Maybe it is the weather, I hope some of you are getting better than we have here in Albufeira Portugal - cloudy and windy, but I don't believe there is a better place in Europe - I go for "the best" and not some sort of compromise and above all "no crap!"


----------



## canoeman

Woa thirty years didn't think you'd need every little thing explained 
green means your online
blue/grey offline 

The purpose of PM are to communicate directly with other forum users, they don't have to be online at same time as you and would receive a message saying a PM to view, if you and they want to exchange e-mail address that's between you


----------



## Ronnie_Yook

Hi all, we are in the mountains of the Central region in Portugal. We had our telephone line "Shot" by hunters in 2005, as Portugal Telecom (PT) weren't interested in repairing our line, we had to resort in using the mobile dongle (TMN). We got at best 2Mb download, but had lot of hassle with TMN... which is of course our dear friends PT.

Last year we bit the bullet, financially, and installed the Tooway satellite broadband system, we get about 10 Mb download speed, our package is their cheapest, at 8 GiB a month, but there is options to go over this for a small fee. As Tooway is based in the UK, customers get a UK Internet Service Provider (ISP) we get things like BBC i-Player, You Tube etc no problem. 

Last but not least, we have excellent Skype reception. I mention this as we could not get Skype to work on the TMN mobile dongle as it was not powerful enough.

Hope this is of interest.


----------



## jerryceltner

I though that my dish would be affected by the storms over the weekend so I did a speedtest today. My system is supposed to give me 18mb/sec down and 6mb/sec up.

It's still working well as the results underneath show......Love it!!!

Not good for the games player re latency but Skype excellent.


----------



## dogood

*your screenshot of speed*



jerryceltner said:


> I though that my dish would be affected by the storms over the weekend so I did a speedtest today. My system is supposed to give me 18mb/sec down and 6mb/sec up.
> 
> It's still working well as the results underneath show......Love it!!!
> 
> Not good for the games player re latency but Skype excellent.


Yes my own sat link Filiago.de works sometimes too, paying 30€ a month for anything up to 1MB download speed and 0.02MB for upload and then a volume limit of 2GB a month upload and download totals combined. Rain stops play, now several times a day, and the freetime 23:00 to 05:00 has not yet been available, other than five minutes at 2am today. I usually fall asleep waiting for pages to load, then waken to find that the pages I opened are draining my volume with all the adverts on the side. 

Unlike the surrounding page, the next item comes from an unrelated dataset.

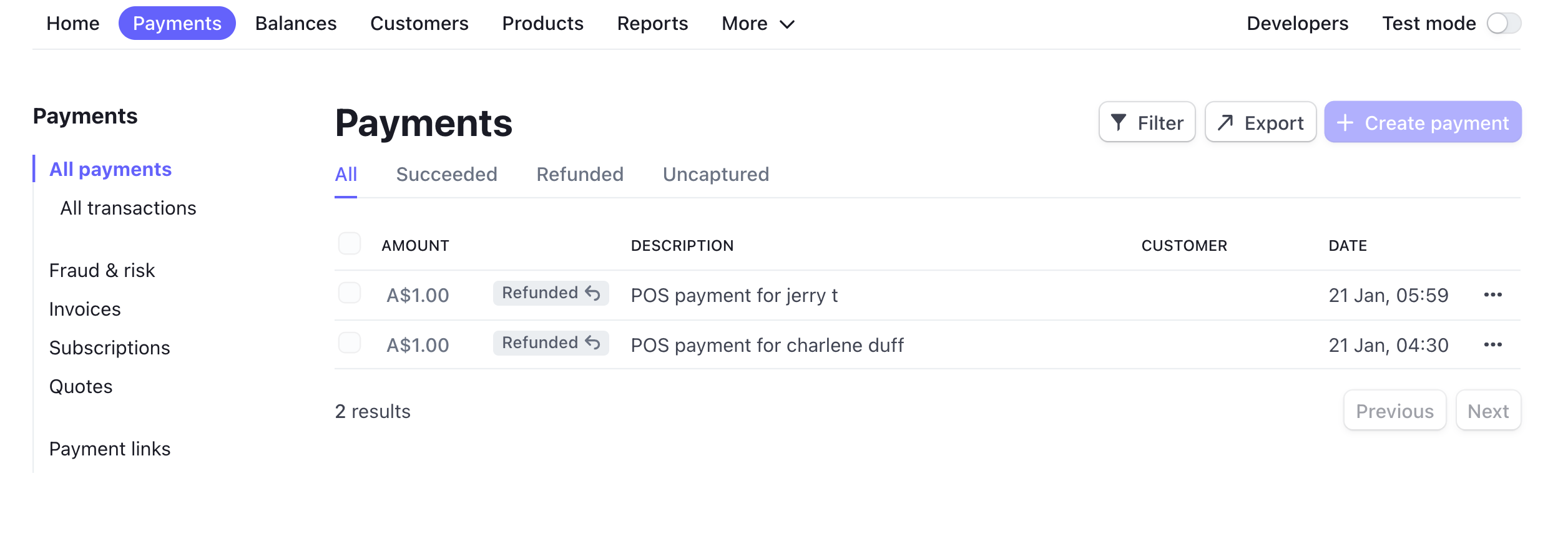Click the Filter funnel icon
Screen dimensions: 1568x559
click(x=1118, y=122)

So not as good as yours. But you don't say what you pay. Straight. LIke I have above. 

And I don't expect to get an honest speedtest from the providers themselves - that can only be provided by an independent body = such as speedtest.net

Looking forward to hearing prices and seeing speedtest.net results soon!

The sun is back!


----------



## canoeman

Not a tremendous amount more than you, your system sounds as if it needs setting up correctly or ditching, just go to the Tooway site and check for yourself and also if you have correct line of sight to Satellite, personally I wouldn't pay 30€ pm for such a poor service


----------



## jerryceltner

Here are the BBC IPlayer results for streaming which will give you a good idea.

Speedtest does not work because of the latency issue. Your requested page takes about 7 secs to come up. It is an 80,000 Km round trip to the satellite.

The first reading is IPlayer is also wrong because of the same issue but as you can see with streaming results they are more than good with plenty in reserve.

The website for the system is Tooway | Home of Tooway Satellite Broadband 18Mb in Europe | ToowayDirect and there are a number of choices on tariffs.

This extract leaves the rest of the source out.